Table_1_The Second Oncogenic Hit Determines the Cell Fate of ETV6-RUNX1 Positive Leukemia.XLSX

ETV6-RUNX1 is almost exclusively associated with childhood B-cell acute lymphoblastic leukemia (B-ALL), but the consequences of ETV6-RUNX1 expression on cell lineage decisions during B-cell leukemogenesis are completely unknown. Clinically silent ETV6-RUNX1 preleukemic clones are frequently found in neonatal cord blood, but few carriers develop B-ALL as a result of secondary genetic alterations. The understanding of the mechanisms underlying the first transforming steps could greatly advance the development of non-toxic prophylactic interventions. Using genetic lineage tracing, we examined the capacity of ETV6-RUNX1 to instruct a malignant phenotype in the hematopoietic lineage by cell-specific Cre-mediated activation of ETV6-RUNX1 from the endogenous Etv6 gene locus. Here we show that, while ETV6-RUNX1 has the propensity to trigger both T- and B-lymphoid malignancies, it is the second hit that determines tumor cell identity. To instigate leukemia, both oncogenic hits must place early in the development of hematopoietic/precursor cells, not in already committed B-cells. Depending on the nature of the second hit, the resulting B-ALLs presented distinct entities that were clearly separable based on their gene expression profiles. Our findings give a novel mechanistic insight into the early steps of ETV6-RUNX1+ B-ALL development and might have major implications for the potential development of ETV6-RUNX1+ B-ALL prevention strategies.

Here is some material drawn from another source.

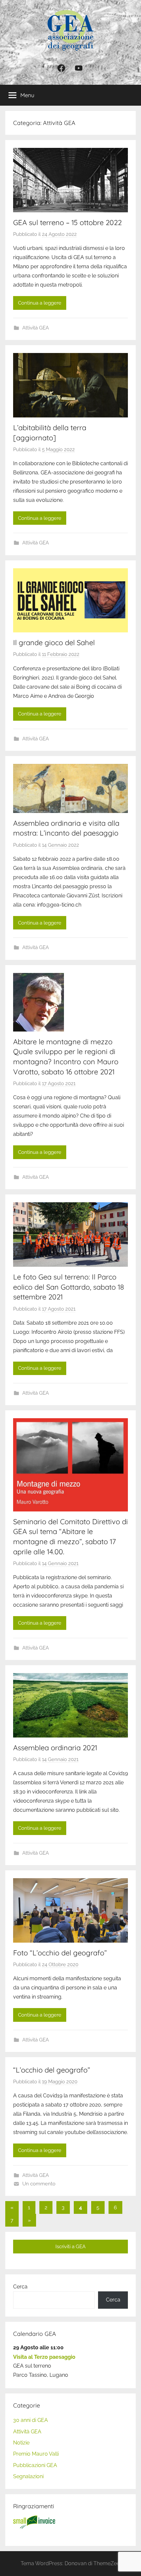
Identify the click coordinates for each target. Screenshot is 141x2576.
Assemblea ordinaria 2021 (55, 1747)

ETV6-RUNX1基因几乎仅与儿童B细胞急性淋巴细胞白血病（B-ALL）相关联，然而，ETV6-RUNX1表达对B细胞白血病发生过程中细胞谱系决策的影响尚完全未知。临床上，ETV6-RUNX1前白血病克隆在新生儿脐带血中频繁发现，但仅有少数携带者因继发性基因变异而发展为B-ALL。对导致首次转化步骤的机制的理解，将极大推动非毒性预防干预措施的发展。通过遗传谱系追踪，我们考察了ETV6-RUNX1通过细胞特异性Cre介导的从内源性Etv6基因座激活ETV6-RUNX1的能力，以指导造血谱系中的恶性表型。本研究表明，虽然ETV6-RUNX1具有引发T和B淋巴系恶性肿瘤的倾向，但决定肿瘤细胞身份的是第二次打击。为了引发白血病，两次致癌打击必须发生在造血/祖细胞发育的早期阶段，而不是在已经分化的B细胞中。根据第二次打击的性质，由此产生的B-ALL呈现出不同的实体，这些实体可以根据其基因表达谱明确区分。我们的发现为ETV6-RUNX1+ B-ALL早期发展的机制提供了新的见解，并可能对潜在的开发ETV6-RUNX1+ B-ALL预防策略具有重大意义。